It’s not clear how many law enforcement agencies have purchased the tool, called Rekognition, since its launch in late 2016 or since its update last fall, when Amazon added capabilities that allow it to identify people in videos and follow their movements almost instantly.

The Washington County Sheriff’s Office in Oregon has used it to quickly compare unidentified suspects in surveillance images to a database of more than 300,000 booking photos from the county jail — a common use of such technology around the country — while the Orlando Police Department in Florida is testing whether it can be used to single out persons-of-interest in public spaces and alert officers to their presence.

The American Civil Liberties Union and other privacy advocates on Tuesday asked Amazon to stop marketing Rekognition to government agencies, saying they could use the technology to “easily build a system to automate the identification and tracking of anyone.”

That could have potentially dire consequences for minorities who are already arrested at disproportionate rates, immigrants who may be in the country illegally or political protesters, they said.

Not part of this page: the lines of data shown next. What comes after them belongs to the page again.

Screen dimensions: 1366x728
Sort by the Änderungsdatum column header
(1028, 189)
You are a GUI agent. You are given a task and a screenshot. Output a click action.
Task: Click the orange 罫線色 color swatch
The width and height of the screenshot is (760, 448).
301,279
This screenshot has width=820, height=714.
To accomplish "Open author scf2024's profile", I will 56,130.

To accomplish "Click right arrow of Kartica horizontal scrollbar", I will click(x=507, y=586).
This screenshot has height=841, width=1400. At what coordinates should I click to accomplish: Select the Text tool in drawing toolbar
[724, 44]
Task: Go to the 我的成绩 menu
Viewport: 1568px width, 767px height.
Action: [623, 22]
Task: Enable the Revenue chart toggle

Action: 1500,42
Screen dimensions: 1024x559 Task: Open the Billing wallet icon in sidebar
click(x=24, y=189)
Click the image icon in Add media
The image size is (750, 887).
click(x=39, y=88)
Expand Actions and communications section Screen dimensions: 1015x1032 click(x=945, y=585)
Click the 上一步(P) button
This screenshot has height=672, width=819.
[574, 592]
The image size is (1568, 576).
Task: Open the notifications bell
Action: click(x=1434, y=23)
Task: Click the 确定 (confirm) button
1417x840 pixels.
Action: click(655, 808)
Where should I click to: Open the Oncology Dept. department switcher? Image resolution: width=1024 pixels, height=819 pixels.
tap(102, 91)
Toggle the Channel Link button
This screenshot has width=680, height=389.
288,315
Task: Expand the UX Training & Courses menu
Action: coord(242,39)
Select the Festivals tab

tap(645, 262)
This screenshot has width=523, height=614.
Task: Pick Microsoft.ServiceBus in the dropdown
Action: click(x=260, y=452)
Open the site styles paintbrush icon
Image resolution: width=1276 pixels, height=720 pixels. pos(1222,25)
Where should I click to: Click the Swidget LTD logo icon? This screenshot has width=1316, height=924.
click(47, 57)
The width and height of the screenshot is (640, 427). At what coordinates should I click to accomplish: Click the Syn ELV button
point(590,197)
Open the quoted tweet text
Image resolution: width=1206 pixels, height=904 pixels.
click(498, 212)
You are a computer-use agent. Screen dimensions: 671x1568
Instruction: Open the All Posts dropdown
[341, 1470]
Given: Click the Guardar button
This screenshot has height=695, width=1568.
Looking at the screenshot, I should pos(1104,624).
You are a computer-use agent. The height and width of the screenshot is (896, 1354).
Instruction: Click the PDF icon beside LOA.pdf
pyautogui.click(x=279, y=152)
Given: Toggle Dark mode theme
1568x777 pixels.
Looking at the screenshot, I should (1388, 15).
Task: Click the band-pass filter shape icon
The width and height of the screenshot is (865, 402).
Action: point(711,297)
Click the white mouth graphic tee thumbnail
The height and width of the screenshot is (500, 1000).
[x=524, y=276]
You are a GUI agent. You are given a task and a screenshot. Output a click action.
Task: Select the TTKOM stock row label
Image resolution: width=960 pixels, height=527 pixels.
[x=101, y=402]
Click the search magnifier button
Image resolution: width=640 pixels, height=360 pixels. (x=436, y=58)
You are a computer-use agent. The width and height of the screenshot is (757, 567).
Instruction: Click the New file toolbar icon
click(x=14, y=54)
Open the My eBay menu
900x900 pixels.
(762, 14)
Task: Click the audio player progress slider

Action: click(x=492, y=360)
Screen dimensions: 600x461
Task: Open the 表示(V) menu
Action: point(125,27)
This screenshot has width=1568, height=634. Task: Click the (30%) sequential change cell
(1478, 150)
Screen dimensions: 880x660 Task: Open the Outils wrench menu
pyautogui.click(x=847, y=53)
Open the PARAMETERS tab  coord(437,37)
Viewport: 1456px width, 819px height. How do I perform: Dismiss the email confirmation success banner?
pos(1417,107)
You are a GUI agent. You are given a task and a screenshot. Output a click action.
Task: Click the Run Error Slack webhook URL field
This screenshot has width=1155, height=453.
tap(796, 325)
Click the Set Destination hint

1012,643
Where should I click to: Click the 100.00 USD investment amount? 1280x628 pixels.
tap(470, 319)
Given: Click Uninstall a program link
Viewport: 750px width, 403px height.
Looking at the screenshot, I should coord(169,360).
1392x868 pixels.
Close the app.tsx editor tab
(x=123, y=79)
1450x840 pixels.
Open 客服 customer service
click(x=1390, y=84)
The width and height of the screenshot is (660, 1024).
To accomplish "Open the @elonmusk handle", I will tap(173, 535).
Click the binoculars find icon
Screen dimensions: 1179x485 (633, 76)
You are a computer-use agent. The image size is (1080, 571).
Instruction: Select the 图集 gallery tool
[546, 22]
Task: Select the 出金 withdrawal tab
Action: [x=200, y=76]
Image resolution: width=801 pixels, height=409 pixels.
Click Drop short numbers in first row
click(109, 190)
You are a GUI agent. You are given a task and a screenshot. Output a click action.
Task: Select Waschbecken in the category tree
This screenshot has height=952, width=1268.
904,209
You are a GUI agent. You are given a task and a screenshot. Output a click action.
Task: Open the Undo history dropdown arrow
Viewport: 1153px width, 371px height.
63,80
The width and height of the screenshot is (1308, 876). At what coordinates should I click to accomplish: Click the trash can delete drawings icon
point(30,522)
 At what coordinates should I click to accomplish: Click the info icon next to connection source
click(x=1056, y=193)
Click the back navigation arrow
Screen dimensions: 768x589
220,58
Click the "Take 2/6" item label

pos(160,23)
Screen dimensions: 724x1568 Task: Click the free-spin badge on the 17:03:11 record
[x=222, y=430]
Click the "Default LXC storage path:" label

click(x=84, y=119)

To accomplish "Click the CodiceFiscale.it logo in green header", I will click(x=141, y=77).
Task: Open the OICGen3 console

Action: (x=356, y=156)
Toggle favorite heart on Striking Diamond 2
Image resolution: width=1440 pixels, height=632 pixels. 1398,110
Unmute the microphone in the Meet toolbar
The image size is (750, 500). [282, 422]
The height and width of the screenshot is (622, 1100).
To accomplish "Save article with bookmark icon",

“People should be free to walk down the street without being watched by the government,” the groups wrote in a letter to Amazon on Tuesday. “Facial recognition in American communities threatens this freedom.”

In an emailed statement, Amazon Web Services stressed that it requires all of its customers to comply with the law and to be responsible in the use of its products.

Amazon’s technology isn’t that different from what face recognition companies are already selling to law enforcement agencies. But its vast reach and its interest in recruiting more police departments — at extremely low cost — are troubling, said Clare Garvie, an associate at the Center on Privacy and Technology at Georgetown University Law Center.

“This raises very real questions about the ability to remain anonymous in public spaces,” Garvie said.

While police might be able to videotape public demonstrations, face recognition is not merely an extension of photography but a biometric measurement — more akin to police walking through a demonstration and demanding identification from everyone there, she said.

Some police departments, including Seattle, have policies that bar the use of real-time facial recognition in body camera videos.

Amazon released Rekognition in late 2016, and the sheriff’s office in Washington County, west of Portland, became one of its first law enforcement agency customers.

A year later, deputies were using it about 20 times a day — for example, to identify burglary suspects in store surveillance footage. Last month, the agency adopted policies governing its use, noting that officers in the field can use real-time face recognition to identify suspects who are unwilling or unable to provide their own ID, or if someone’s life is in danger.